Worries about Tony filled her instead when she and Gibbs finally found him; the way his eyes lit up told her that he'd been isolated too long from people who could see through his facade of comedy and promiscuity. When she had a moment alone with him, she tried to say so.

"You seem different," she began.

"Taller? Hotter?" Tony suggested.

"Older," Ziva said slowly. It was true. His tan highlighted the fine lines around his eyes and mouth. She supposed his face had changed slowly over the years she'd known him, but after time apart the differences between him and the man she'd first met were more pronounced. He looked more serious, more professional—also sadder.

"Well, it's been over four months," Tony answered, a little defensively.

It wasn't as though Ziva didn't know what had changed him this way; she knew she too had been more serious these last months. "You still beating yourself up over Jenny?" she asked softly.
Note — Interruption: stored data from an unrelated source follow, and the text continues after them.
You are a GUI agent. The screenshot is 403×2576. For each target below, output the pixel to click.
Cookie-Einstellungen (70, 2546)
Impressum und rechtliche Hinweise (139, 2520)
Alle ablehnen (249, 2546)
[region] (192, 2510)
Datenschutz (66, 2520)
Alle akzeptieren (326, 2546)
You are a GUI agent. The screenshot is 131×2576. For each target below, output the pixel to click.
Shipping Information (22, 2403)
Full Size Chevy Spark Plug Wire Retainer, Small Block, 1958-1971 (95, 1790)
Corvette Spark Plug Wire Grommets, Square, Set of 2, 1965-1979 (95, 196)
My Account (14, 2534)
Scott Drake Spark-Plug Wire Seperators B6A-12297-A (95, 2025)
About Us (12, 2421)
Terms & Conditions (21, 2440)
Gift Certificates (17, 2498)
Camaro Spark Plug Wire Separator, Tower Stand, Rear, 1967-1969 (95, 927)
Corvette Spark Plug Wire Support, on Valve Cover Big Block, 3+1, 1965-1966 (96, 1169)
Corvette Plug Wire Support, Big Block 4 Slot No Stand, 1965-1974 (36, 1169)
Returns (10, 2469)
"Not as much as I used to," he answered, facing down the hallway toward Gibbs so that she couldn't read his expression.

"Drinking?"

"Not as much as I used to."

Ziva felt her heart ache at his tone, knowing that in the months she had been missing him, at least she had had Rebekah and then Michael nearby for distraction and support. She wished Tony had had someone. She touched his arm to get his attention. "You could have called." Tony stared straight into her face, and she didn't know how to interpret the intensity in his eyes.

Before she could question him further, Gibbs interrupted again.

When she tried to continue their conversation later, Tony cut her off in a surly tone. "You're back in DC, which is what you wanted, isn't it?"

Ziva sighed. Wasn't it? Without him, with all the worry about Michael since she'd returned, NCIS hadn't been the haven she'd remembered. "You get orders, Tony. You may not like them but you follow them. That's why they're called orders."

Tony was watching her in turn. "That's not what I asked. Something happened in Israel, didn't it? You'll say you don't want to talk about it, but your eyes won't shut up. Something you left behind? Or someone?"

She paused. When he'd said earlier that McGee had had the worst summer, she realized no one had told him about Morocco. She couldn't tell him now; she knew that he would interpret the story as somehow his fault, for screwing up and getting her sent away into danger. "You're right," she answered, "I don't want to talk about it."

***

It occurred to Ziva on the flight home, watching Tony sleeping across the aisle, that she never answered Tony's second question, about who she'd left behind. She knew she could have, but at some level she was resistant, and it startled her that she didn't know exactly why.

Instead she turned her thoughts back to Michael. She hadn't been lying when she said to Tony that orders were meant to be followed, but for the moment she couldn't bring herself to obey one that would lead to her betrayal of someone who trusted her. Surely she could keep Michael's fears to herself without endangering MOSSAD.